The unveiling of the memorial took place on Holocaust Memorial Day, 16 April 2005, when thousands of people gathered in Budapest. Participants in the March of the Living walked with torches to the bank of the Danube next to Kossuth Square, where Péter Kiss, then Minister and Head of the Prime Minister’s Office, unveiled the commemorative statue at 9.30 pm in the presence of the Prime Minister himself.

Shoes on the bank of the Danube. Photo by Dennis Jarvis from Halifax, Canada, CC BY-SA 2.0, via Wikimedia Commons

For the second day, on Sunday 17 April 2005, the sculpture ‘Shoes on the bank of the Danube’ was unveiled by church representatives:
– Péter Kardos, Chief Rabbi
– Géza Szabó, canon, parish priest of St. Stephen’s Basilica
– Ferenc Cselovszky, pastor of the Evangelical Church of Deák Square
– Gábor Berkesi, Pastor, Reformed Church clergyman

The inscription on the memorial plaques in Hungarian, English and Hebrew reads:

“To the memory of the Budapest victims shot on the banks of the Danube River by armed Arrow Crossmen
Unveiled 16 April 2005″

The memorial is located on the Pest side of the city – the eastern, mainly residential part of Budapest, which makes up about two-thirds of the entire city. It stands on the Danube promenade, south of the Hungarian Parliament and near the Hungarian Academy of Sciences.

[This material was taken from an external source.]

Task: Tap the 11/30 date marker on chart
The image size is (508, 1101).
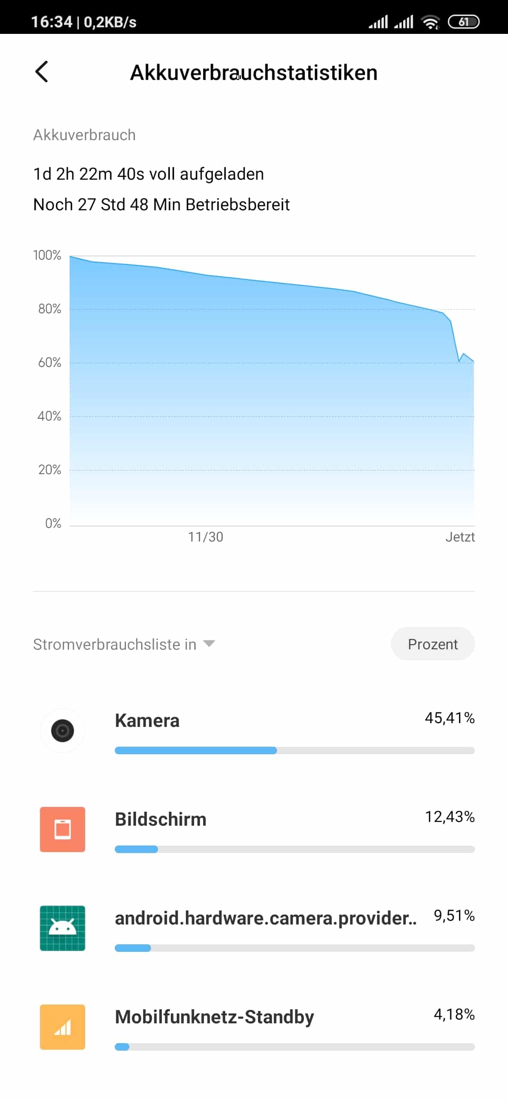Action: point(206,537)
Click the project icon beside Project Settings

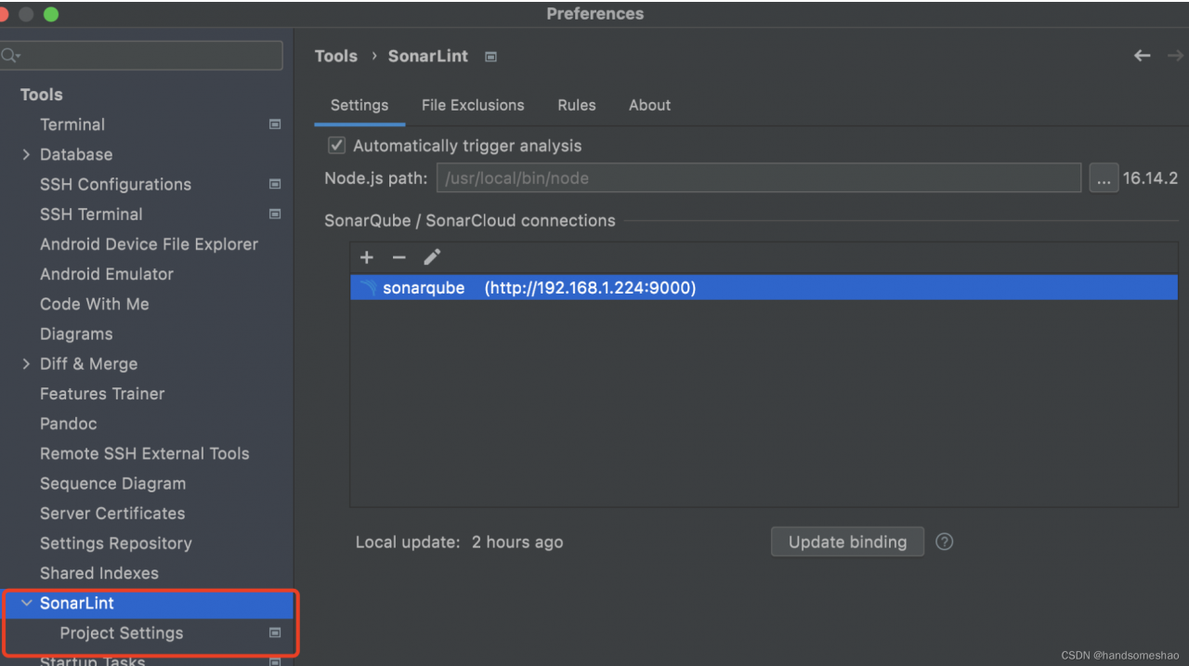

Shoes on the bank of the Danube. Photo by Nikodem Nijaki, CC BY-SA 3.0, via Wikimedia Commons

The composition entitled “Shoes on the bank of the Danube” commemorates the thousands of people shot on the banks of the river, gnarly in the winter of 1944/1945, when members of the Hungarian fascist militia, belonging to the Arrowhead Party, took as many as 20,000 Jews from the newly created Budapest ghetto and killed them there. They were then ordered to remove their shoes (this was a valuable piece of clothing that could be stolen and resold by the militia after the massacre), and their bodies fell into the river and were carried away by the current. The sculptor created sixty pairs of iron shoes – children’s, women’s and men’s – matching the style of the era. They stand abandoned on the riverbank, as if their owners have just removed them. They are attached to the stone bank and behind them is a stone bench 40 metres long and 70 cm high.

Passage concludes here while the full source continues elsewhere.